S-1107-119
Read twice and referred to the Committee on Agriculture, Nutrition, and Forestry.
Sponsored by John Curtis (R-UT)
What it does
This bill would modify USDA's Emergency Watershed Protection (EWP) program to allow states, local governments, and Indian tribes (called "sponsors") to begin certain emergency watershed protection measures before signing a formal project agreement with USDA. It would require USDA to publish a list of eligible pre-agreement measures and create a state-level process for sponsors to request additional eligible measures. Costs a sponsor incurs for those measures before an agreement is signed would count toward the sponsor's required share of the total project cost once an agreement is in place.
Who benefits
State and local governments and Indian tribes that currently bear upfront emergency response costs without federal credit — particularly those in disaster-prone or rural areas with limited cash reserves. Communities in flood plains, fire-prone regions, and drought-affected watersheds that would receive faster protective action. Property owners and residents near at-risk watersheds who would benefit from quicker response times. Emergency management agencies that could act immediately rather than waiting for federal paperwork. Contractors and workers hired for early-stage watershed cleanup and stabilization work.
Who is hurt
USDA and federal budget administrators who would have less control over pre-agreement spending, potentially complicating cost verification and audit processes.
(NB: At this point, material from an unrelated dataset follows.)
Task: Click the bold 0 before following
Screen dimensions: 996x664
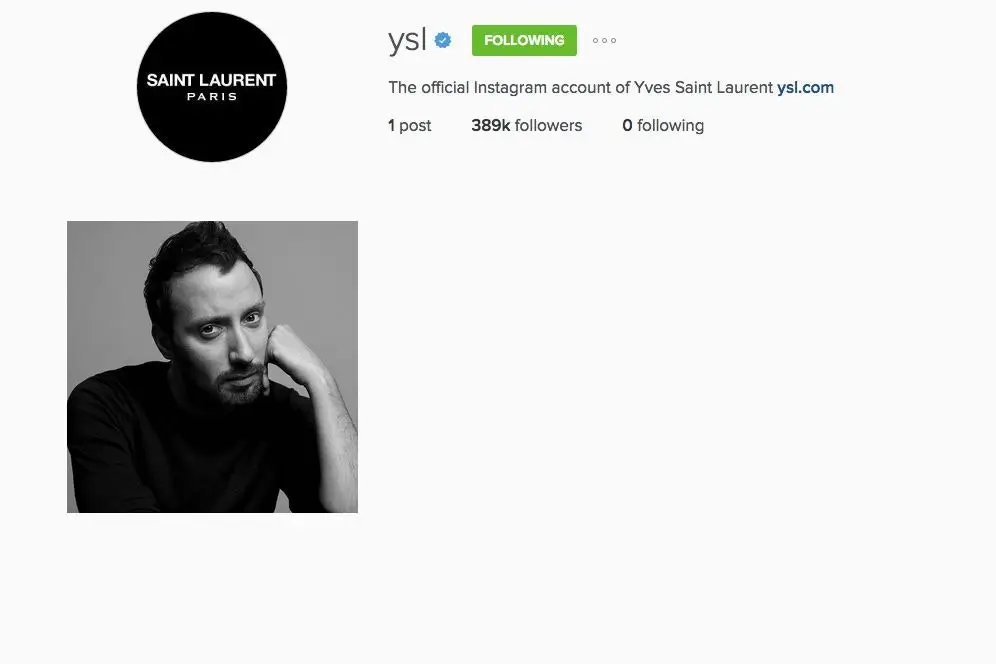Action: tap(628, 126)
Taxpayers broadly, if pre-agreement costs are difficult to verify or if the change leads to higher total federal outlays. Sponsors in states with slower administrative processes who may be less able to take advantage of the pre-agreement flexibility. Potentially, sponsors who act quickly but later find their pre-agreement costs do not qualify, leaving them without federal reimbursement credit.
Supporters argue
Supporters argue that natural disasters do not wait for federal paperwork, and that the current EWP program structure penalizes sponsors who act quickly to protect communities by denying them credit for costs incurred before a formal agreement is signed. They contend that allowing pre-agreement costs to count toward the sponsor's match removes a bureaucratic barrier that delays emergency response, particularly for smaller local governments and tribes with limited budgets who cannot afford to front costs without assurance of federal credit. Faster action, they argue, reduces long-term damage to watersheds and lowers total recovery costs.
Opponents argue
Opponents argue that requiring a project agreement before costs are incurred is a critical accountability safeguard that ensures federal funds are spent on verified, eligible activities — and that allowing pre-agreement spending creates opportunities for waste, fraud, or ineligible expenditures that are difficult to audit after the fact. They contend that USDA's ability to review and approve project scopes before work begins protects taxpayers from cost overruns and scope creep, and that the bill's flexibility, while well-intentioned, could result in sponsors incurring large pre-agreement costs that later fail to qualify, creating disputes and financial hardship for local governments.